• WHAT NEEDS TO BE DONE:
Everything in the listing should be copied exactly, save for the pictures.

DATA SHOWN Start Marker

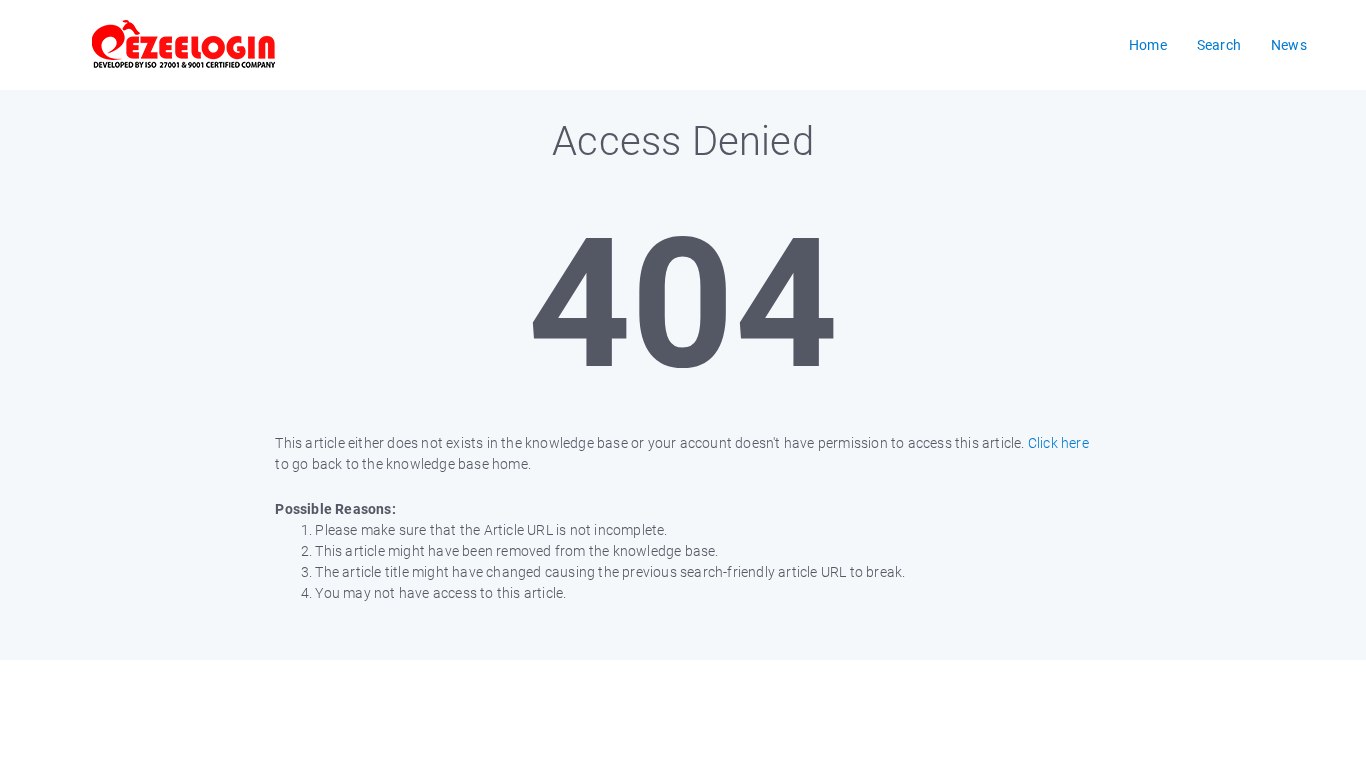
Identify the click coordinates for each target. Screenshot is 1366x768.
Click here (1058, 443)
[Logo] (184, 45)
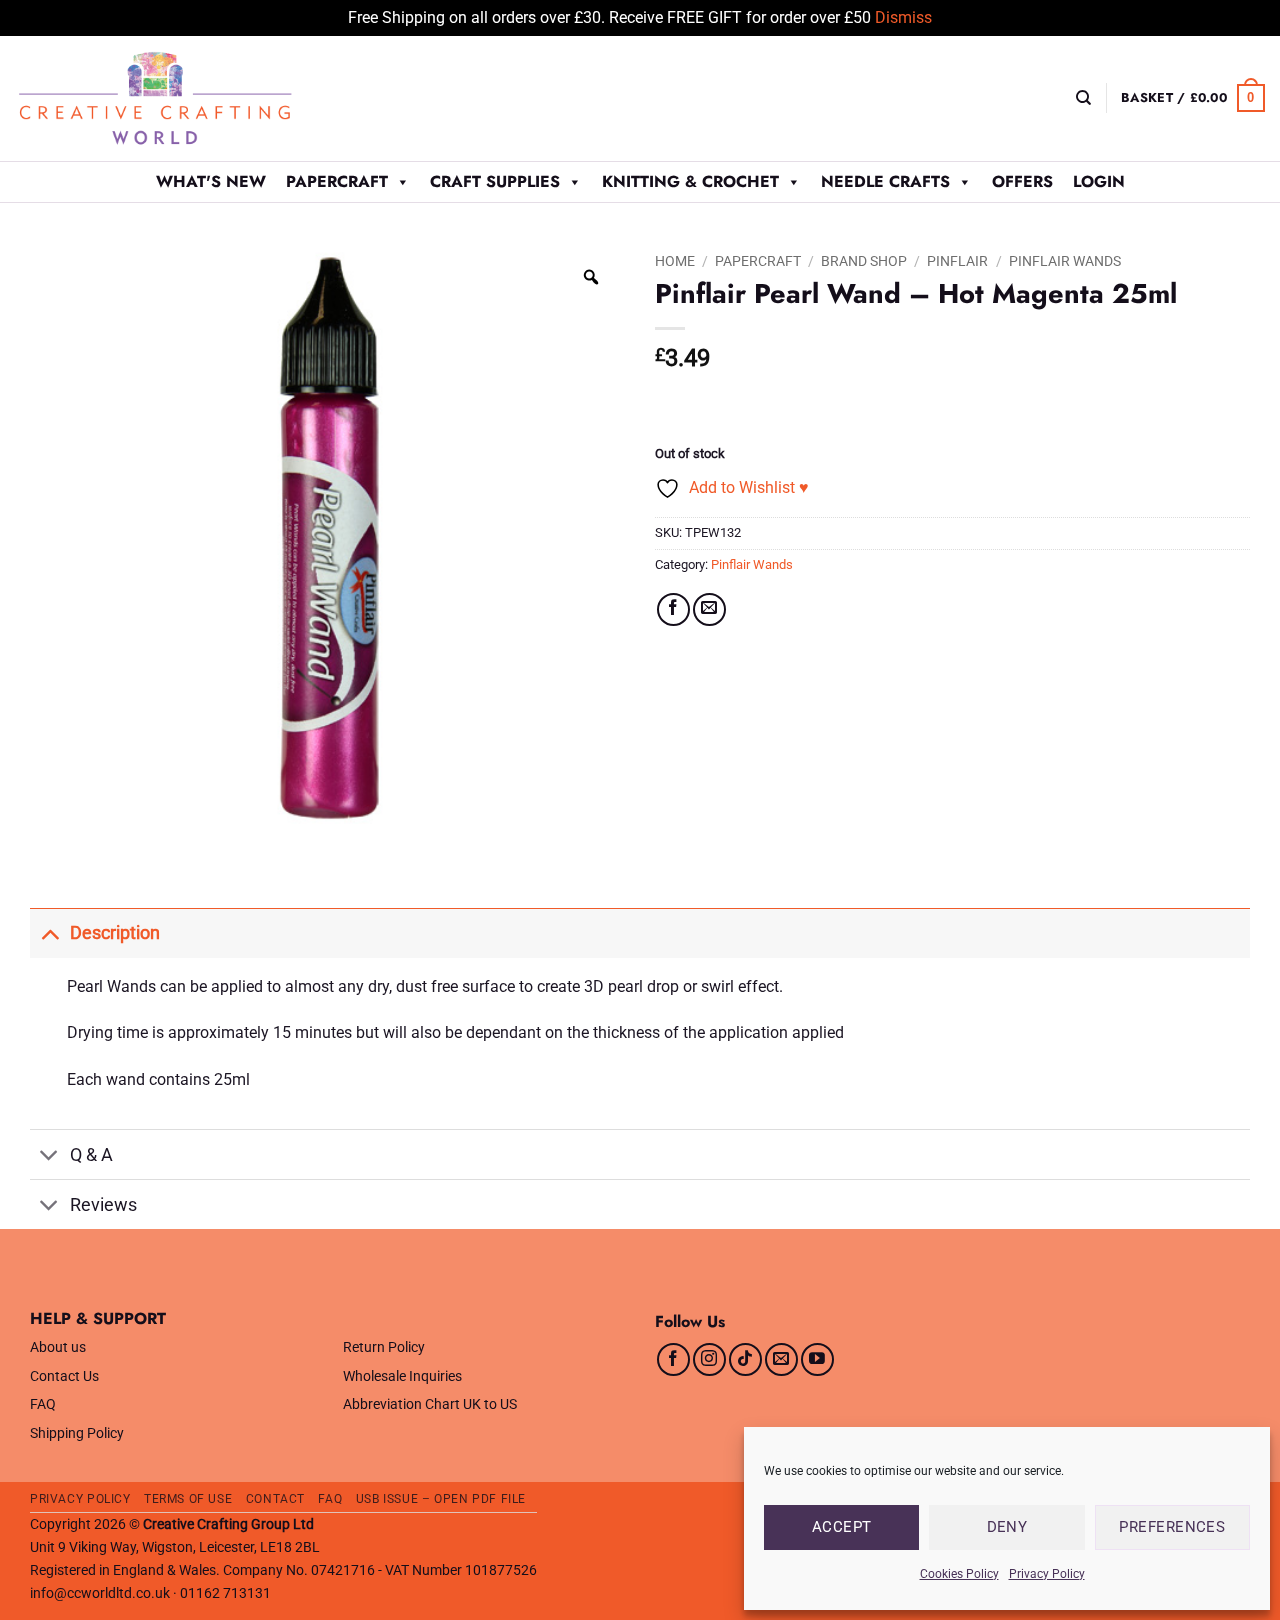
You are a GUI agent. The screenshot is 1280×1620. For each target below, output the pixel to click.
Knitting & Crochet (690, 181)
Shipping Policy (77, 1433)
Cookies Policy (959, 1574)
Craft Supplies (495, 181)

DATA SHOWN End Marker

• TASK ANSWER:
Identify the click coordinates for each target. Screenshot is 1366x768.
Click here (1058, 443)
[Logo] (184, 45)
You are a GUI agent. The screenshot is 1280×1620. For each target below, output the pixel to click.
Knitting & Crochet (690, 181)
Shipping Policy (77, 1433)
Cookies Policy (959, 1574)
Craft Supplies (495, 181)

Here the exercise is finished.